**Exercise objective:**
Starting at the first line and stopping after the line containing "Looking at the screenshot, I should coord(74,294).", change "sidebar" to "side panel" and leave everything else as it is. Leave the pictures out.

(Item coordinate data)
+---+

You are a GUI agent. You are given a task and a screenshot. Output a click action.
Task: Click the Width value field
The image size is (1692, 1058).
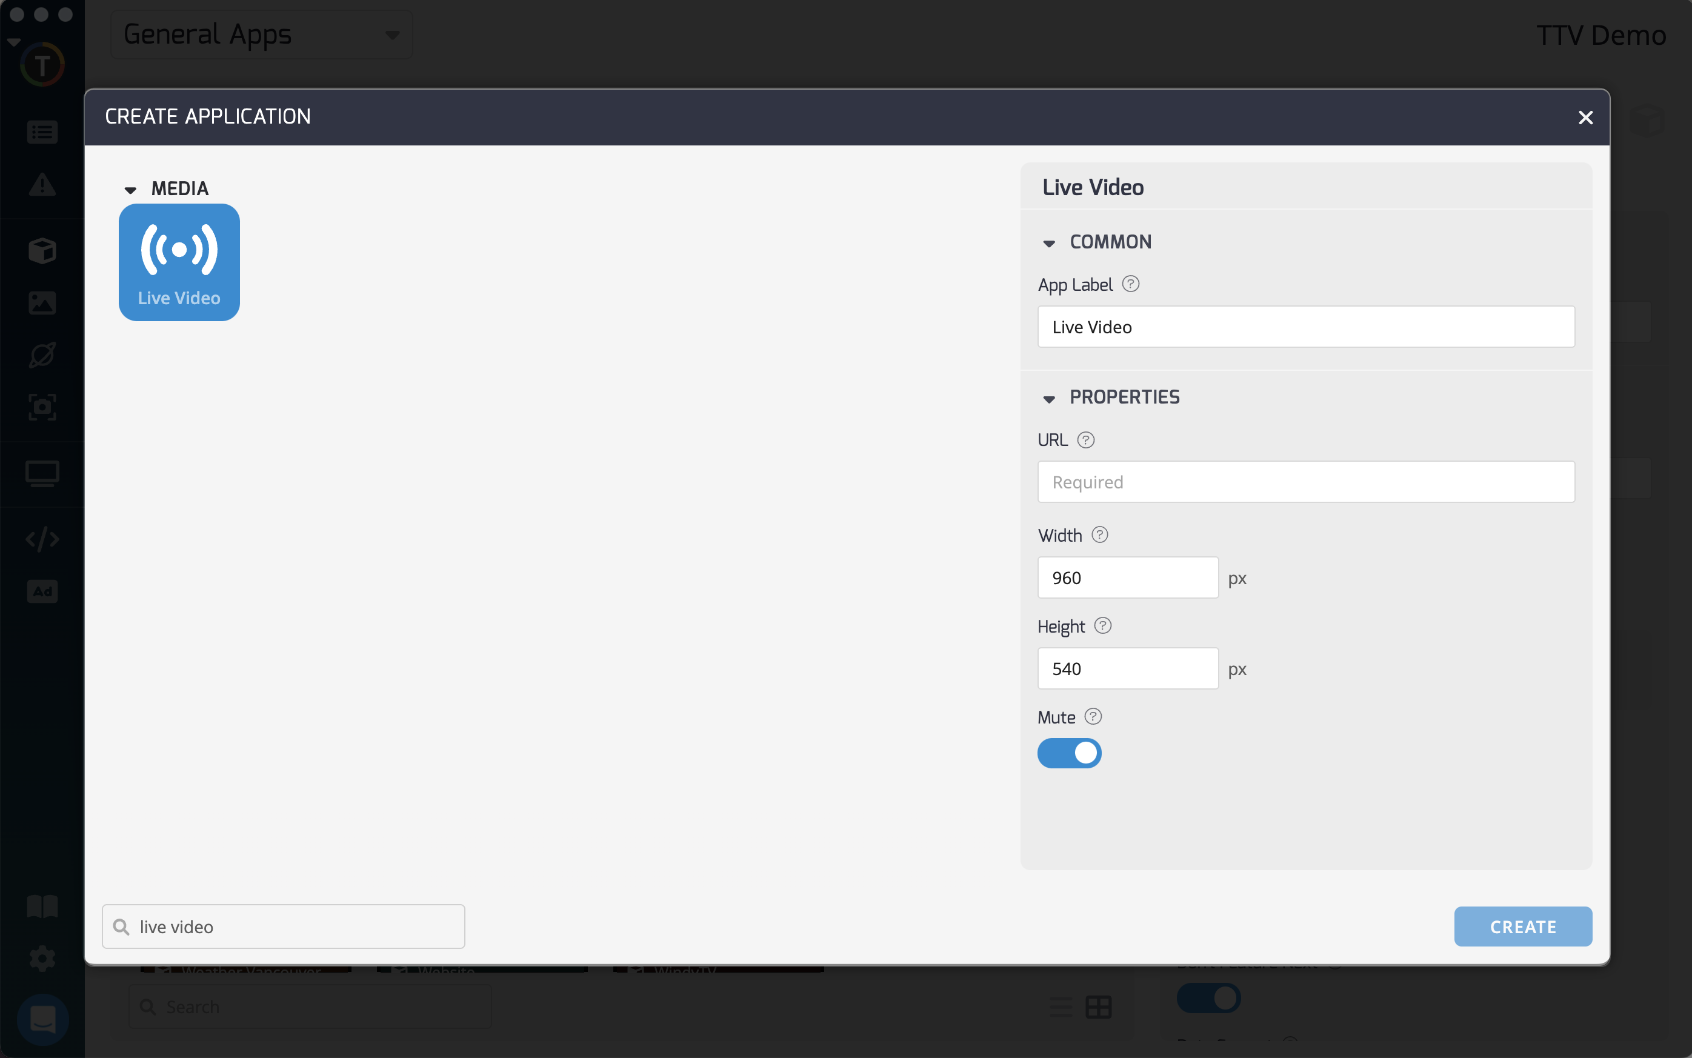(x=1127, y=578)
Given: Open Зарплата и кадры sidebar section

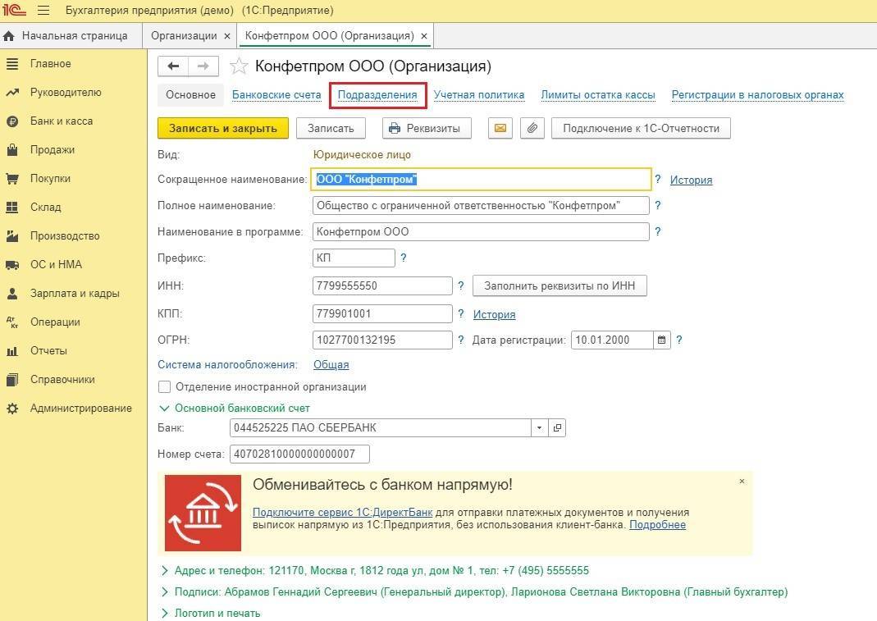Looking at the screenshot, I should coord(74,294).
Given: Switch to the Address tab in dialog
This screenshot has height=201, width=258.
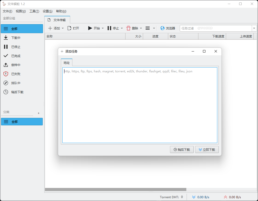Looking at the screenshot, I should (67, 63).
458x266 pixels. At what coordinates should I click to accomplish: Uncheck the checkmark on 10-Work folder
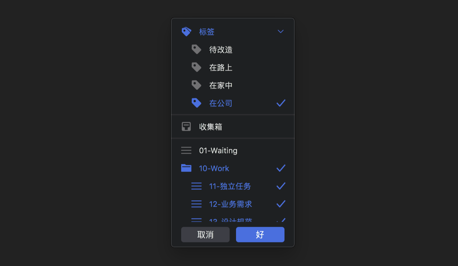coord(281,168)
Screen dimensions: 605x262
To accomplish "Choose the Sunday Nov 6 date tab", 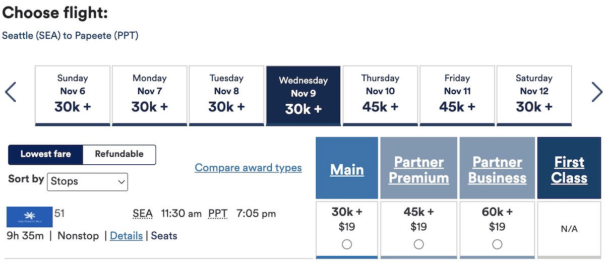I will [73, 95].
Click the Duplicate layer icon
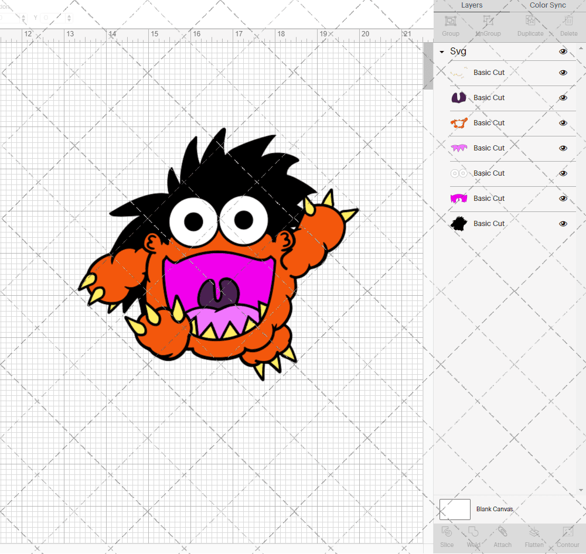Image resolution: width=586 pixels, height=554 pixels. pos(530,25)
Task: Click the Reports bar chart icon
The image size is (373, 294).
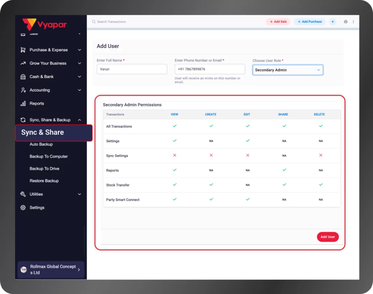Action: (x=23, y=104)
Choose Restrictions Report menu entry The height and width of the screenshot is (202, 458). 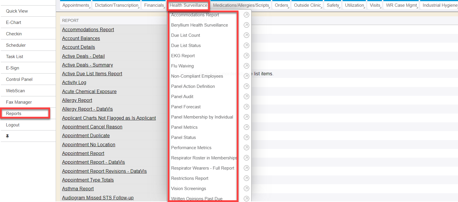(189, 178)
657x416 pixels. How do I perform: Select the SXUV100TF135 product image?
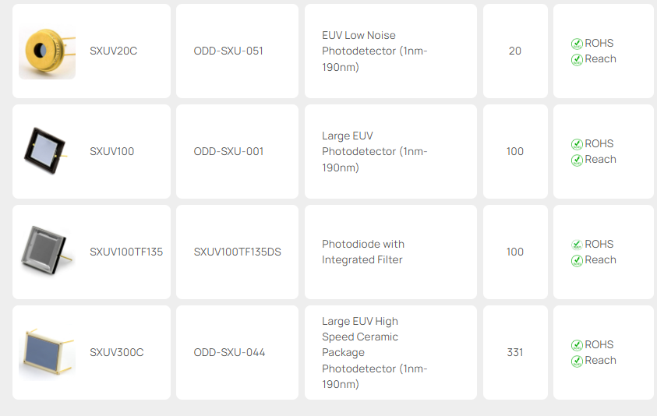(47, 251)
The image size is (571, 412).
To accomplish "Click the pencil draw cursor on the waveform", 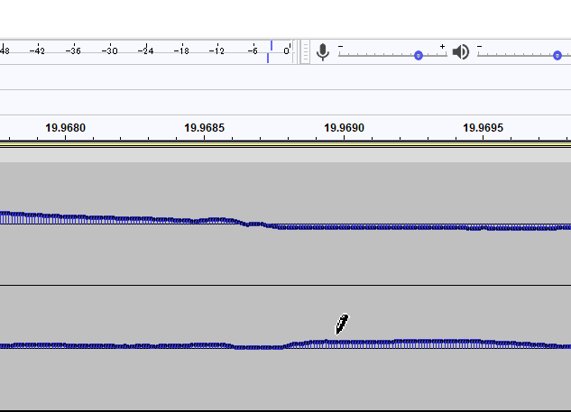I will (x=341, y=325).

+---+

**The response:**
You are a GUI agent. You are given a task and a screenshot. Output a click action.
Task: Click the Width value field
The image size is (1692, 1058).
(x=1127, y=578)
Given: Open Зарплата и кадры side panel section

Looking at the screenshot, I should coord(74,294).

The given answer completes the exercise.